Analysis | NUPES: How Melenchon orchestrated a Left resurgence 

Jean Luc Melenchon’s NUPES coalition emerged as the second largest bloc in French House

June 24, 2022 10:34 pm | Updated June 25, 2022 05:33 pm IST

Leader of left-wing coalition NUPES Jean-Luc Melenchon. File.

Leader of left-wing coalition NUPES Jean-Luc Melenchon. File. | Photo Credit: AFP

After a long interregnum, the French Left seems to have finally got its act together. The left-wing coalition NUPES (New Social and Ecological People’s Union) has won 131 seats in the 577-member National Assembly, second only to President Emmanuel Macron’s ruling centrist coalition, which got 245 seats, way short of the 289-mark needed for an outright majority. This makes the Left the main Opposition force confronting Mr. Macron, ahead of the far-right National Rally, which finished with 89 seats.

Also read:French Parliament | A marooned Macron

Much of the credit for the Left’s improved performance goes go to 70-year-old veteran leftist leader Jean Luc Melenchon. In 2016, the former Trotskyist founded La France Insoumise (France Unbowed), a political party grounded in left-wing populism. The timing couldn’t have been better. With the centre-left socialists in terminal decline, and a neo-liberal regime coming to power under Mr. Macron, France’s traditional base of left-leaning voters desperately needed a credible alternative. Mr. Melenchon filled that gap. In the 2017 Presidential race, he finished fourth with 18% of the vote, and improved on it further to finish third with 22% of the vote in the 2022 presidential polls, just a whisker behind the 23% polled by Marine Le Pen, who would go on to lose the run-off to Mr. Macron.

His strong showing in the 2022 presidential polls, along with Mr. Macron’s shaky performance, galvanised Mr. Melenchon to try and forge a united left front and make a pitch for Prime Ministership. He did not waste time once the presidential poll results were out. He immediately set about negotiating with the communists, socialists and the Greens to back him as Prime Minister. He got them to agree to a common political programme — consisting of 650 policies — based on shared ideological commitments and by appealing to their sense of political opportunism. Some degree of compromise was involved as well. While France Unbowed dialled down its hostility to the EU, the pro-EU Greens and Socialists agreed that EU rules that interfered with welfare spending may be disregarded. Together, they managed to put together a coherent programme revolving around wealth redistribution, climate justice, and immigrant rights that was a distinct alternative to the pro-business agenda of Mr. Macron and the anti-immigrant politics of the far-right Ms. Le Pen.
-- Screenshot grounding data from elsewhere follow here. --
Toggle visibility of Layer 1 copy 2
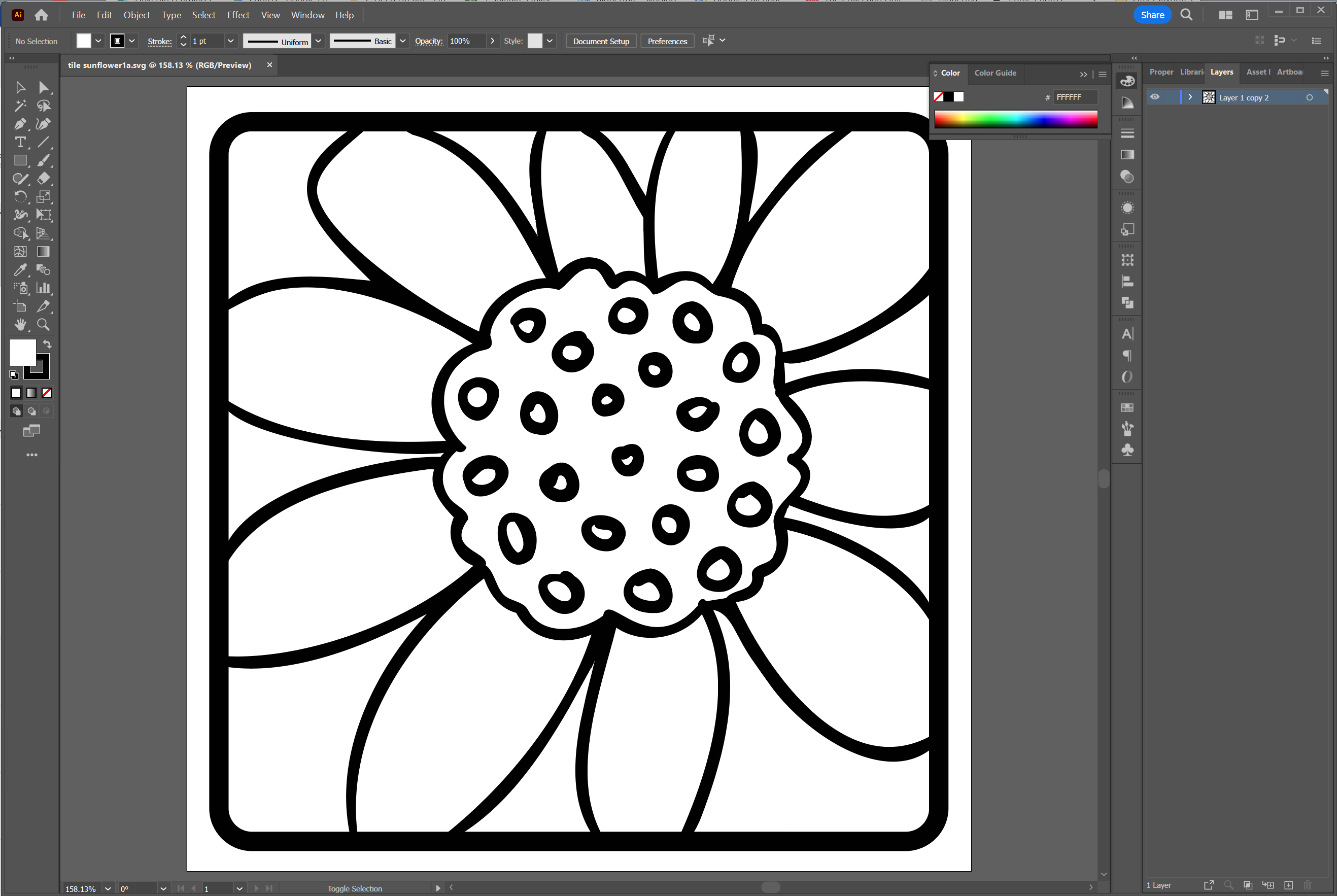 (1155, 97)
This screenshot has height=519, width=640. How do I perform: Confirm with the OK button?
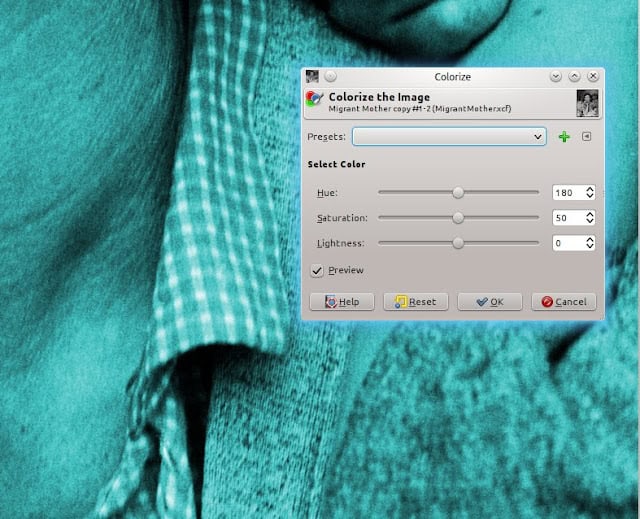point(490,302)
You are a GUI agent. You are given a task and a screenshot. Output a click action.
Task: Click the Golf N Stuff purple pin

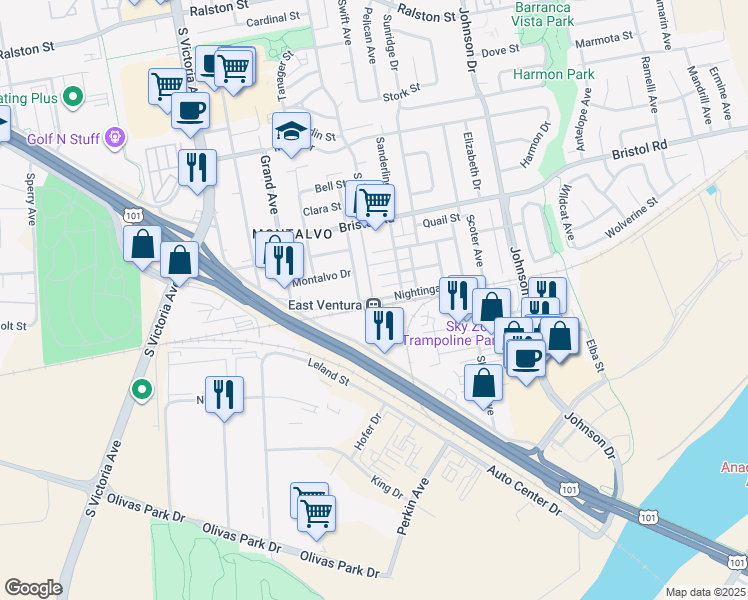116,138
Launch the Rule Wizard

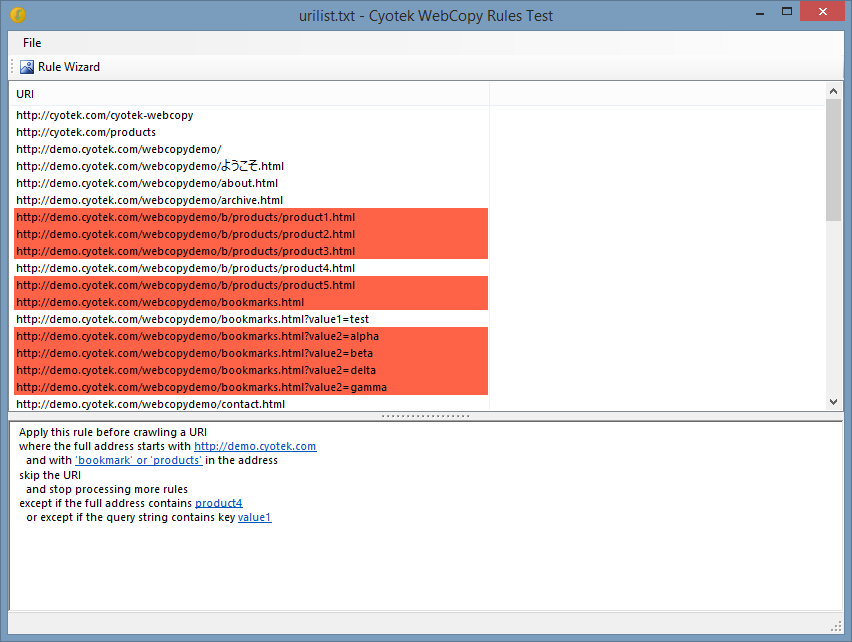[x=64, y=67]

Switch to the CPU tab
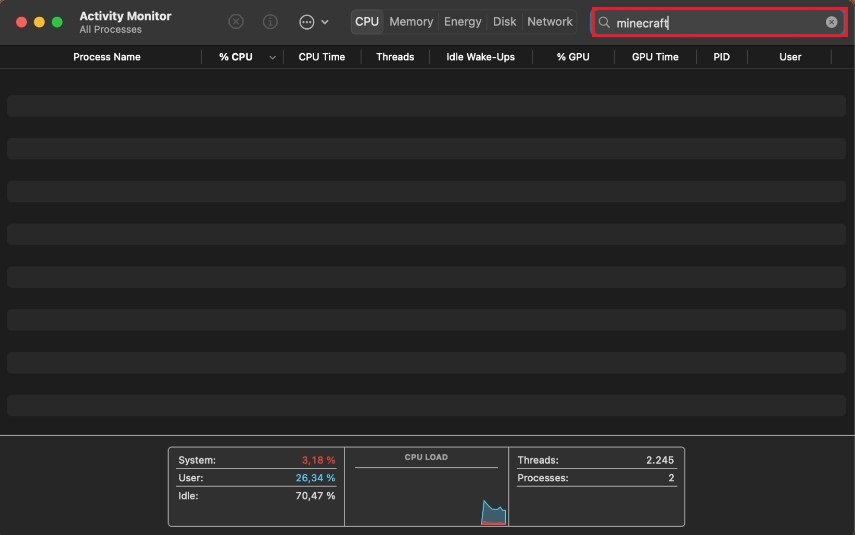tap(367, 22)
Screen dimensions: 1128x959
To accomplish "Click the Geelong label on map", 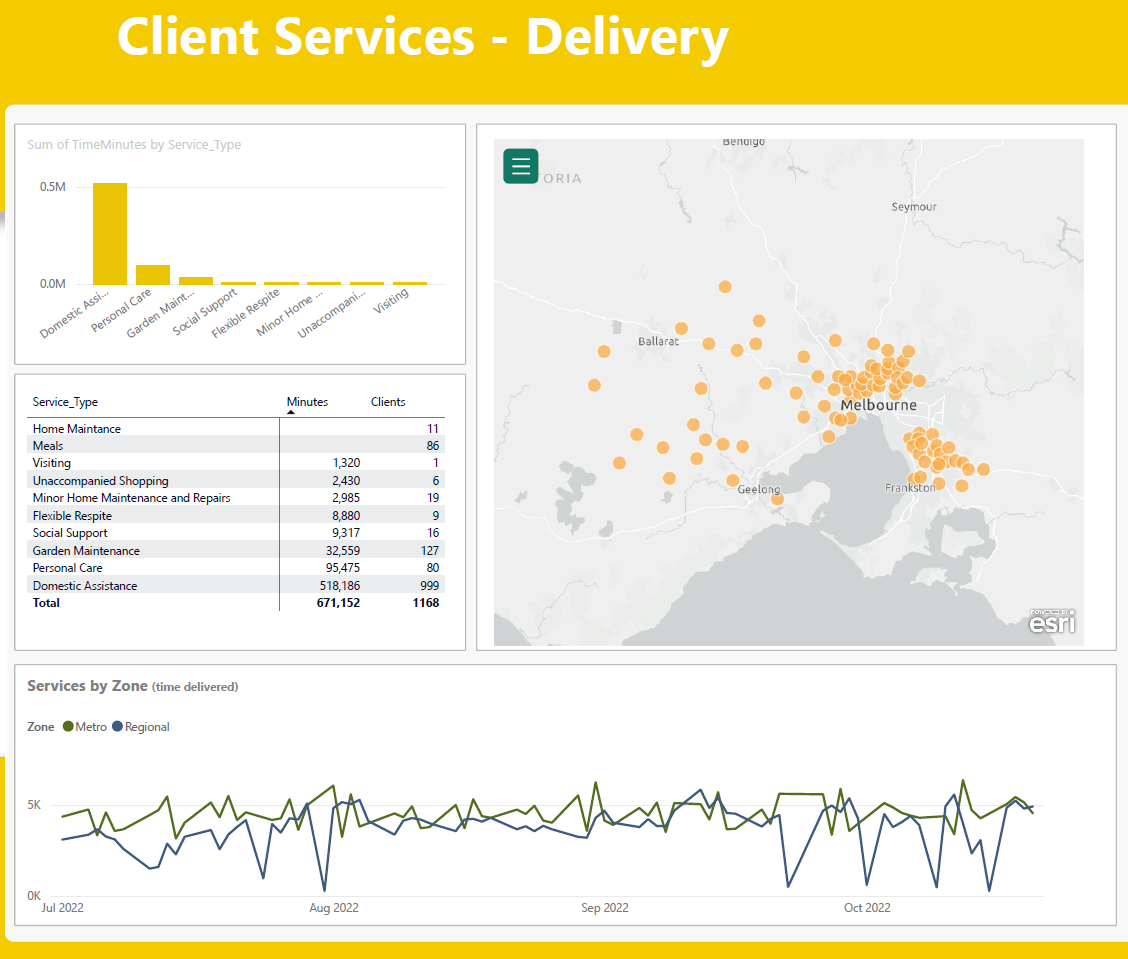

The urban working classes and the immigrant population consolidated behind NUPES, so much so that, in the first round of the legislative polls, it polled a quarter of the votes — almost the same as Mr. Macron’s Ensemble alliance. This prompted speculation that NUPES might even secure a majority, in which case Mr. Macron could even be forced into a ‘cohabitation’ — appoint a candidate from an Opposition party as the Prime Minister.

Main objective of NUPES

Indeed, Mr. Melenchon kept reiterating during his campaign that the main objective behind the formation of NUPES was to prevent Mr. Macron from retaining his majority and force him to appoint a leftist (Mr. Melenchon) as Prime Minister to stop him from pushing through neoliberal ‘reforms’ such as raising the retirement age. However, far from getting a majority, NUPES actually did somewhat worse than expected — its tally of 131 was lower than the 140-150 projected by pollsters.
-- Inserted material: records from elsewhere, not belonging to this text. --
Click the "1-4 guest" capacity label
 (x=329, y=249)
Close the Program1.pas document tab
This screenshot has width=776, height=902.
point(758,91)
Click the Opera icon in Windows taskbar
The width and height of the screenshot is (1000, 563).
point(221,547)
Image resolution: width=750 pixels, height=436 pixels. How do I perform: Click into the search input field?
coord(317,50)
Two factors worked against it: Left-leaning voters were concentrated in a few geographical pockets, preventing a straightforward translation of a surge in vote share into a corresponding spike in seat share; also, in the second round, a significant chunk of right-wing and far-right voters opted to go with Mr. Macron’s coalition rather than vote for a leftist candidate. Eventually, the overall vote share garnered by NUPES was only fractionally higher than the sum total of the vote shares of its constituents in previous elections.

Nonetheless, functioning as a singular Parliamentary bloc does offer political advantages and opportunities to put the Macron government on the defensive. But Leftists are a notoriously argumentative lot, and Mr. Melenchon will have his hands full keeping his NUPES flock together for a full term.